Here, again, I found the trail of that monster—Polygamy. This time in the home of my dearest friend. From the moment when she and I had mingled our tears together in Switzerland, over that abomination, life had been to me one long, weary, sickening battle with my own heart; one futile attempt to fully convince myself that Polygamy was right and that I was wrong. I certainly did believe, or thought that I believed, the doctrine was true. But at times nature prevailed in the struggle, and womanly indignation and anger rose in arms against faith. These feelings were, however, at once and unhesitatingly subdued; faith returned triumphant, and I was again convinced that the Revelation must have been the will of the Lord, and that my duty was to submit, but not to question. In moments of comparative self-control I had even tried, as a Missionary’s wife, to justify it to others, but only to witness an outburst of sorrow and anger, and to feel still more the weakness of my position.
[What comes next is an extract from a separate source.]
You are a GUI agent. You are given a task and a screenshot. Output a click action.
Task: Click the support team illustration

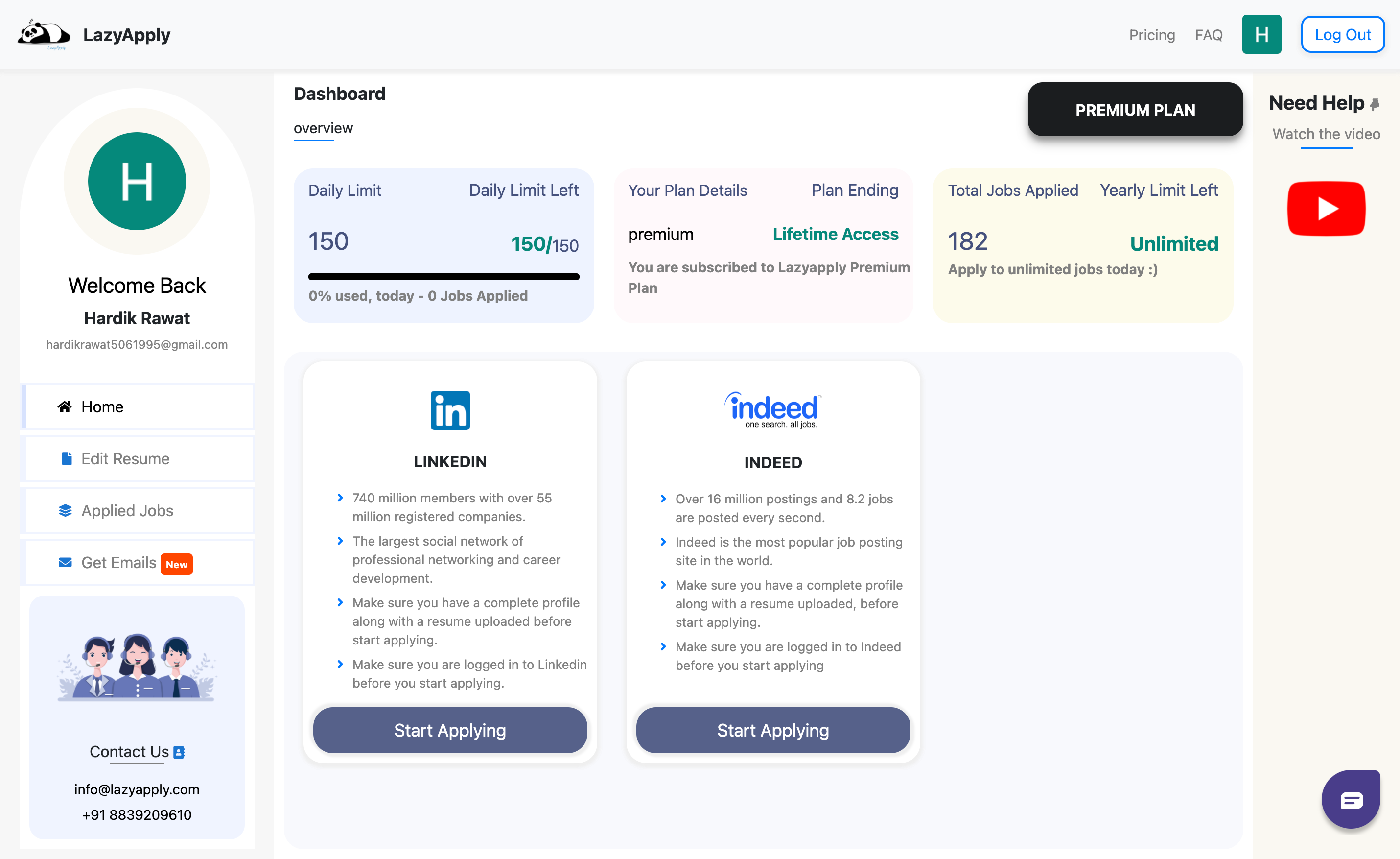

That had been my own experience; but how had the time passed with my dear old friend? She must, no doubt, have been as greatly disappointed as I was when she came to Zion and saw things as they really were, and not as they had been represented to us.
My own eyes had certainly been opened not a little since my arrival. Instead of finding the people enjoying the comforts and blessings of life, which we had been taught were strewn around them in profuse abundance, we found among all but the leading families the greatest poverty and privation. The majority of the people were living in little log or adobe houses, of one or at the utmost two rooms, of most primitive construction, and without the slightest convenience of any description. Their food was bread and molasses, and it might be an occasional morsel of meat; but many of them scarcely ever indulged in the latter, or in any article of grocery, for months at a time. Their floors and walls were bare, and their clothing poor and scanty; and yet, destitute as they were of all the comforts and conveniences of life, they were conscientiously endeavouring like good Saints to practise Polygamy, because, as they believed, the Lord had commanded it.
In respect to education they were in even a worse position. Books, pictures, and periodicals of any kind, there were none, with the exception of that dreary organ of the church, the Deseret News—the soporific influence of which some wicked Apostate has likened to a dose of Winslow’s soothing syrup. Brigham Young, himself an illiterate man, and the leading Elders, frowned upon every attempt to raise the intellectual status of the people; and so little encouragement was given, that no one could afford to keep school. The consequence was, that the boys and girls grew up with little more education than their own sense of necessity taught them to acquire for themselves; and it was not until very recently that any suitable efforts were made to supply trained teachers and to open schools in which a thorough education could be afforded.
I have already mentioned the sermons of the Tabernacle, and observed how little calculated they were to elevate the character or cultivate the minds of the people. I have before me as I write a choice morsel extracted from one of the sermons of Heber C. Kimball, which I think I must give for the reader’s benefit.
Fancy an “Apostle!” thus addressing a large and mixed congregation of men, women, and children:—
“Here are some edicated men jest under my nose. They come here and they think they know more than I do, and then they git the big head, and it swells and swells until it gits like the old woman’s squash—you go to touch it and it goes ker-smash; and when you look for the man, why he ain’t thar. They’re jest like so many pots in a furnace—yer know I’ve been a potter in my time—almighty thin and almighty big; and when they’re sot up the heat makes ’em smoke a little, and then they collapse and tumble in, and they aint no whar.”
This was Heber’s style in general. Next to making modest people blush, nothing pleased him better than to annoy or ridicule any one who had the smallest pretensions to education; and yet naturally Heber was a kind-hearted man. Brigham’s style is very little better, and the substance of his discourses quite as bad. I will give a very favourable specimen, taken from a sermon on Polygamy, delivered some years ago, touched up and corrected, and published in the official organ, the Deseret News:—
“Men will say, ‘My wife, though a most excellent woman, has not seen a happy day since I took my second wife.’ ‘No, not a happy day for a year,’ says one; and another has not seen a happy day for five years.
“I am going to set every woman at liberty, and say to them, Now go your way—my women with the rest; go your way. And my wives have got to do one of two things; either round up their shoulders to endure the afflictions of this world and live their religion, or they must leave; for I will not have them about me. I will go into heaven alone rather than have scratching and fighting around me. I will set all at liberty. ‘What, first wife too!’ Yes, I will liberate you all. I know there is no cessation to the everlasting whinings of many of the women in this territory; I am satisfied that this is the case; and if the women will turn from the commandments of God, and continue to despise the order of heaven, I will pray that the curse of the Almighty may be close to their heels, and that it may be following them all the day long. And those that enter into it (the celestial order) and are faithful, I will promise them that they shall be queens in heaven and rulers to all eternity.
“Now if any of you will deny the plurality of wives, and continue to do so, I promise that you will be damned.”